Cheaper sources of cash for investments
Because of low interest rates, financial vehicles such as mortgage re-financing, home equity loans, and home equity lines of credit (HELOCs) have become more attractive as ways to fund investments in Costa Rica and elsewhere.
▪ Re-financing to a Lower Rate
In this strategy, you negotiate an entirely new first mortgage for your home. It replaces and pays off the old mortgage leaving you with a single monthly payment that is lower than you previously made. In addition to a lower payment, many lenders will allow you to “cash out” some of your equity – the new loan will pay off your old loan plus put some money in your pocket. The allowed amounts are not generally large, not enough to purchase a home, but enough to supplement your cash and maybe allow you to purchase your dream home in Costa Rica.
▪ Home Equity Loan
This is the well-known second mortgage wherein you negotiate a second loan on your property, use the cash for your own purposes, and pay the loan off over time. Interest rates on second loans are typically slightly higher than first mortgages. However, since rates in general are so low, second loans are now attractive, especially if your first mortgage already has a low rate.
Not only can you borrow equity on your primary residence but investors with income properties in their home country (rentals or commercial) can borrow at more accessible rates for cash to buy a Costa Rica home, rental or business.
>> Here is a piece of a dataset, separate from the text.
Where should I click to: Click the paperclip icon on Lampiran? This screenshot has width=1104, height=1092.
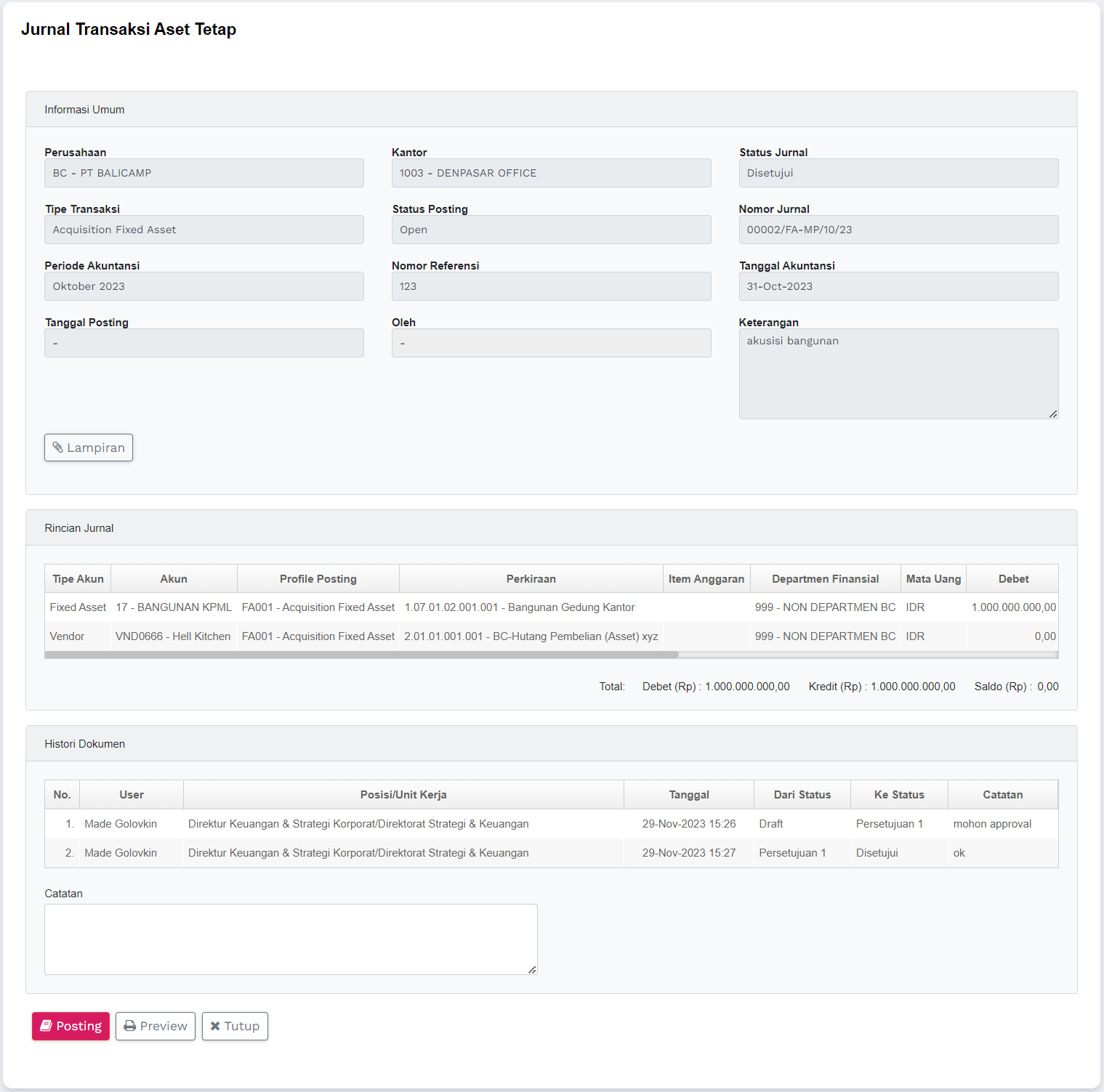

Accessing equity in U.S. or Canadian holdings other than a primary residence is not the easiest but it is possible and a real option for those looking for ready cash. With interest rates at record lows, property investors can take out all of the equity on any property that they have a mortgage. These investors are using other people’s money to fund their new life in Costa Rica, however they envision it.
▪ Home Equity Lines of Credit
Lines of credit set an upper limit that you may borrow from your home. You can then use any amount, up to that limit, and then repay over time only what was borrowed. The amount you borrow is up to you and your payments will reflect the amount owed. This works sort of like a credit card except the rate are very low in comparison.
The interest rates on these three sources of cash have always been low due to their being guaranteed by the equity in your property. Now, they are much more attractive due to the historically low lending rates we are now seeing. Low interest rates have sparked higher activity in all three. One of them may very well work for you.
The impact of low interest rates on local real estate markets
In the U.S. and Canada, low interest rates have made home ownership cheaper. More people can afford a home and the demand for homes in many areas is going up. However, due to the pandemic, there is uncertainty among homeowners and not enough houses are being offered for sale to meet the new demand. This imbalance is putting upward pressure on prices and is diluting the benefit of the current low rates.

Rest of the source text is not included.